One issue is that companies are sometimes a little bit nervous about giving employees access to their technology.
"Giving people access to technology within the context of what they do is the key to all of this," Mr. Leblond says. "You have to put these tools in people's hands and let them figure out how to use them best."
The millennial generation [born between 1980 and 2000]entering the work force has created another transformation about how people think about and use technology, Mr. Leblond says, because they have different expectations of technology. Because they use all sorts of social networking tools such as Facebook, Mr. Leblond believes this connection to people is a pivot point for finding information and communicating in different ways.
"They're bringing social networking into the workplace and showing how that can actually meet the needs of business," Mr. Leblond says. "Trends like that are really what's behind the technical shifts that are going on right now."

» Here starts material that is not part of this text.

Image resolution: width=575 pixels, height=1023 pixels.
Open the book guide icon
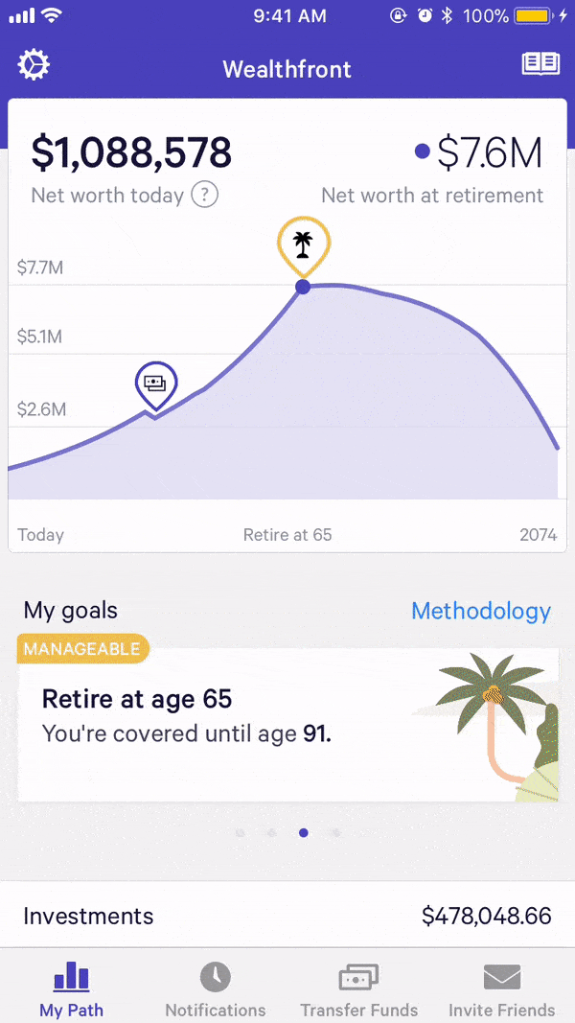pyautogui.click(x=541, y=65)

Millennials are very mobile, so they expect to be able to do things on their mobile phone browsers when they're on the run and don't have access to their home or office computer, Mr. Leblond says. It's key to be responsive to the expectations and needs that the millennials have, so that a business has applications that run on a desktop or a laptop, but also ones that work on the phone.
Social computing is another hot trend that's changing the way people work, according to Mr. Leblond. Social networking is a part of that, and so are collaboration and co-authoring - working on documents together and being able to share information effectively. Tools such as SharePoint, a social computing platform, gives users the places where they can actually work collaboratively in an efficient way, Mr. Leblond says.
The mobile work force is made up of the people who are not at their office, Mr. Leblond says. "There's this huge dispersal geographically now of the work force. If you look at organizations in general, over 80 per cent now have remote workers, whether these are people who work in other locations or who telecommute from home. It's not just figuring out how to let people connect, but how to let them connect together?"
One concern companies have is security. They want to have some level of control over the information they share outside of their organizations.
"Organizations are really eager to embrace a lot of these social networking things, but they're also nervous about making sure they don't lose control," Mr. Leblond says. "The downside of most existing social networks is that they're all very public. When we build social collaboration, a lot of the functionality is about how you manage that information, who has access to what and what kind of information is being exposed, because all that really matters to a business."
The Canadian Oilers hockey team is a great example of collaboration and technology at work, Mr. Leblond says.
"The Oilers are really looking forward to the draft next season, but the draft is a challenging thing to manage," he says.
"With scouts out looking at hundreds of players all over the country in Canada and the U.S., they needed to be able to assemble all that information and compare different players. So they had a tough information management problem. To solve it, they built this incredibly cool tool [on SharePoint] that's become their draft and scouting tool. It's a place for them to store and compare all the information about these players that they're out scouting. It's made a huge difference to them to be able to go through this process efficiently, yet in a very distributed and mobile way."